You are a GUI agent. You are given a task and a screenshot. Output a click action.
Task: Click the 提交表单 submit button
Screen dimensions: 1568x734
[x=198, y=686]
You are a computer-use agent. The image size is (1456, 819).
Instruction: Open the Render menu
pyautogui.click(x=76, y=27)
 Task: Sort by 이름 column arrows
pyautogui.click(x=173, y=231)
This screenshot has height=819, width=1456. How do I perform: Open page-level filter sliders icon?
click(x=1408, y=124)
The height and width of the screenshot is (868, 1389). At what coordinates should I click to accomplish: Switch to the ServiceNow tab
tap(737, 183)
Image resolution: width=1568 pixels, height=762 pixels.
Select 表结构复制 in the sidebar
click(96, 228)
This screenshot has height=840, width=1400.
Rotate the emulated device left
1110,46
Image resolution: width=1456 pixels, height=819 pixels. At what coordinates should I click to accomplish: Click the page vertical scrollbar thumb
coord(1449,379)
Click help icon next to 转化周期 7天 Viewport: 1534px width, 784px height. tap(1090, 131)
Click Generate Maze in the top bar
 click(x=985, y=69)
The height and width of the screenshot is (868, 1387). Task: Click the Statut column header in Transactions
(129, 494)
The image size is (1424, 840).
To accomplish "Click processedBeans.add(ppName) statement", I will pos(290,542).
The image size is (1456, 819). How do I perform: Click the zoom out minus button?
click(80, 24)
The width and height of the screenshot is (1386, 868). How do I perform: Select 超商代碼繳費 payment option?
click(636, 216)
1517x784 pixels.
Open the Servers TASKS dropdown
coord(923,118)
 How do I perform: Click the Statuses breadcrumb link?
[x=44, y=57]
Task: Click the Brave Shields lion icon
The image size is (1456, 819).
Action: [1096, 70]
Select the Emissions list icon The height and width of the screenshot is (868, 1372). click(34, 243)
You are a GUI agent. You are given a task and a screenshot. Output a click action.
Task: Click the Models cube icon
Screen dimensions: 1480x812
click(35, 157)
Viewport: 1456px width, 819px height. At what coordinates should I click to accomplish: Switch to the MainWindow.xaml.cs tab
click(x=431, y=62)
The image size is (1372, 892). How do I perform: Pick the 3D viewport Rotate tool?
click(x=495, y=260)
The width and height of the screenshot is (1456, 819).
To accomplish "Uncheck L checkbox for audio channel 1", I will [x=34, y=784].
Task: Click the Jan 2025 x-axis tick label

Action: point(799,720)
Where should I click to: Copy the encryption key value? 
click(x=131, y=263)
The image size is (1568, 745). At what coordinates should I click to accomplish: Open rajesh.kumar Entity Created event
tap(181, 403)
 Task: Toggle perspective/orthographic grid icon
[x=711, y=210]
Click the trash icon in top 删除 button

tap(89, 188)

- _INSTRUCTIONS FOR THE TASK_
Print the records above exactly as they appear.

- _TASK SOLUTION_
You are a GUI agent. You are given a task and a screenshot. Output a click action.
Task: Click the 提交表单 submit button
Screen dimensions: 1568x734
[x=198, y=686]
You are a computer-use agent. The image size is (1456, 819).
Instruction: Open the Render menu
pyautogui.click(x=76, y=27)
 Task: Sort by 이름 column arrows
pyautogui.click(x=173, y=231)
This screenshot has height=819, width=1456. How do I perform: Open page-level filter sliders icon?
click(x=1408, y=124)
The height and width of the screenshot is (868, 1389). At what coordinates should I click to accomplish: Switch to the ServiceNow tab
tap(737, 183)
Image resolution: width=1568 pixels, height=762 pixels.
Select 表结构复制 in the sidebar
click(96, 228)
This screenshot has height=840, width=1400.
Rotate the emulated device left
1110,46
Image resolution: width=1456 pixels, height=819 pixels. At what coordinates should I click to accomplish: Click the page vertical scrollbar thumb
coord(1449,379)
Click help icon next to 转化周期 7天 Viewport: 1534px width, 784px height. tap(1090, 131)
Click Generate Maze in the top bar
 click(x=985, y=69)
The height and width of the screenshot is (868, 1387). Task: Click the Statut column header in Transactions
(129, 494)
The image size is (1424, 840).
To accomplish "Click processedBeans.add(ppName) statement", I will pos(290,542).
The image size is (1456, 819). How do I perform: Click the zoom out minus button?
click(80, 24)
The width and height of the screenshot is (1386, 868). How do I perform: Select 超商代碼繳費 payment option?
click(636, 216)
1517x784 pixels.
Open the Servers TASKS dropdown
coord(923,118)
 How do I perform: Click the Statuses breadcrumb link?
[x=44, y=57]
Task: Click the Brave Shields lion icon
The image size is (1456, 819).
Action: [1096, 70]
Select the Emissions list icon The height and width of the screenshot is (868, 1372). click(34, 243)
You are a GUI agent. You are given a task and a screenshot. Output a click action.
Task: Click the Models cube icon
Screen dimensions: 1480x812
click(35, 157)
Viewport: 1456px width, 819px height. At what coordinates should I click to accomplish: Switch to the MainWindow.xaml.cs tab
click(x=431, y=62)
The image size is (1372, 892). How do I perform: Pick the 3D viewport Rotate tool?
click(x=495, y=260)
The width and height of the screenshot is (1456, 819).
To accomplish "Uncheck L checkbox for audio channel 1", I will [x=34, y=784].
Task: Click the Jan 2025 x-axis tick label

Action: point(799,720)
Where should I click to: Copy the encryption key value? 
click(x=131, y=263)
The image size is (1568, 745). At what coordinates should I click to accomplish: Open rajesh.kumar Entity Created event
tap(181, 403)
 Task: Toggle perspective/orthographic grid icon
[x=711, y=210]
Click the trash icon in top 删除 button

tap(89, 188)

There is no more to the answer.